Trial Begins in French Defamation Case Against Two Women Accusing First Lady of Being Transgender

Courts previously ruled Brigitte Macron had no cause for an invasion of privacy or violation of public image prosecution

Two women are facing trial in France for defamation after spreading a claim that President Emmanuel Macron’s wife, Brigitte, was formerly a man named “Jean-Michel,” France24 reported on Thursday. 

Amandine Roy, a self-proclaimed spiritual medium, was questioned in a Paris court on Wednesday, while the second defendant, independent journalist Natacha Rey, was absent due to illness.

In a 2021 interview, Roy questioned Rey on her YouTube channel about the theory that Brigitte Macron was actually the transgender identity of her brother, Jean-Michel Trogneux. The interview sparked widespread social media claims that the French first lady, formerly named Brigitte Trogneux, was Jean-Michel under a new identity.

Brigitte Macron filed lawsuits in 2022 after the video was posted, alleging it defamed her, invaded her and her brother’s privacy, and violated her public image.

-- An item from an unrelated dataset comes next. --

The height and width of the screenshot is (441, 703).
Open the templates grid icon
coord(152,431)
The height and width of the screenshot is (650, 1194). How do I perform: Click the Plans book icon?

The judge ruled that there was no basis for an invasion of privacy or image violation lawsuit. The public defamation case has been pending since January 2022.

Brigitte Macron’s lawyer, Jean Ennochi, is seeking €10,000 ($10,750) in compensation for both the first lady and her brother, according to France24.

Neither President Macron nor his wife were present at the proceedings, the network noted.

France’s first lady was born Brigitte Marie-Claude Trogneux into a family of chocolatiers from Amiens. She married banker Andre-Louis Auziere in 1974, and the couple had three children together. She met Emmanuel Macron when he was 15 and she was teaching literature at La Providence Jesuit high school in her hometown. She divorced Auziere in 2006 and married Macron – 24 years her junior – in 2007.